[Collected data]

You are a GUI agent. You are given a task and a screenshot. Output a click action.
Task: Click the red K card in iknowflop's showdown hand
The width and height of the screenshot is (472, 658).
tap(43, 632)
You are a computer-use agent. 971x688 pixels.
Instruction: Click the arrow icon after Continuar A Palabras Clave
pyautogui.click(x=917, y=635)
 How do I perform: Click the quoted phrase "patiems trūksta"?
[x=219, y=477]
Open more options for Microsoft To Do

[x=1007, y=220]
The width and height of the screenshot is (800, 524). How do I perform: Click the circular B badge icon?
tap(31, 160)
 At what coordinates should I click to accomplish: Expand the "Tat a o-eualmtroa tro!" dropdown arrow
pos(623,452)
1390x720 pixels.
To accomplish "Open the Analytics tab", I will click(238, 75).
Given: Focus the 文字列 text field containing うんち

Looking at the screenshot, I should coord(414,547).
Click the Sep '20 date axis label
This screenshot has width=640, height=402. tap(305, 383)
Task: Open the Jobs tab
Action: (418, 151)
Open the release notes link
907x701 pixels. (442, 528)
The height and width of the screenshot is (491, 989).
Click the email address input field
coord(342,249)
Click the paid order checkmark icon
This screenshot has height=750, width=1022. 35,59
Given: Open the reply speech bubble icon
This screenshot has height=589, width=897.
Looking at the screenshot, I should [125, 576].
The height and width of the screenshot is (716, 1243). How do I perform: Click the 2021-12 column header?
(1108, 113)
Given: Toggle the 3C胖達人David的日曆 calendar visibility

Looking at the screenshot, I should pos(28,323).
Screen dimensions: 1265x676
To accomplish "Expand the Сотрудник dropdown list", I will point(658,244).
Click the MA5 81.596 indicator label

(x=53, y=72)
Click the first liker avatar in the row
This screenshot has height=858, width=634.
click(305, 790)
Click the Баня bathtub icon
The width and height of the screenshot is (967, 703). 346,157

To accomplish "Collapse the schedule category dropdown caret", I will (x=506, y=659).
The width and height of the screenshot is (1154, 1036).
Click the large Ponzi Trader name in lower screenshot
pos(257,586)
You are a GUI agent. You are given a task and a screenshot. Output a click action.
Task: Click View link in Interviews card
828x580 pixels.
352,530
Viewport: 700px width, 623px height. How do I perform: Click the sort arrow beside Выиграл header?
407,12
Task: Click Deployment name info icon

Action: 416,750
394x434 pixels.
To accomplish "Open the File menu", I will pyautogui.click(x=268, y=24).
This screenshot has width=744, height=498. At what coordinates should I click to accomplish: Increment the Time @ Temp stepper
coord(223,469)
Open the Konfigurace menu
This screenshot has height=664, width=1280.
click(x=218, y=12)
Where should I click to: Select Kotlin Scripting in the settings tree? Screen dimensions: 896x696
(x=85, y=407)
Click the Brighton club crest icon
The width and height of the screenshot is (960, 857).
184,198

## TASK DIRECTIONS
All lines from the one that holds "Task: Click Deployment name info icon" through the end of the records are to be returned exactly, including both boundary lines, and no others.

## RESPONSE
Task: Click Deployment name info icon

Action: 416,750
394x434 pixels.
To accomplish "Open the File menu", I will pyautogui.click(x=268, y=24).
This screenshot has width=744, height=498. At what coordinates should I click to accomplish: Increment the Time @ Temp stepper
coord(223,469)
Open the Konfigurace menu
This screenshot has height=664, width=1280.
click(x=218, y=12)
Where should I click to: Select Kotlin Scripting in the settings tree? Screen dimensions: 896x696
(x=85, y=407)
Click the Brighton club crest icon
The width and height of the screenshot is (960, 857).
184,198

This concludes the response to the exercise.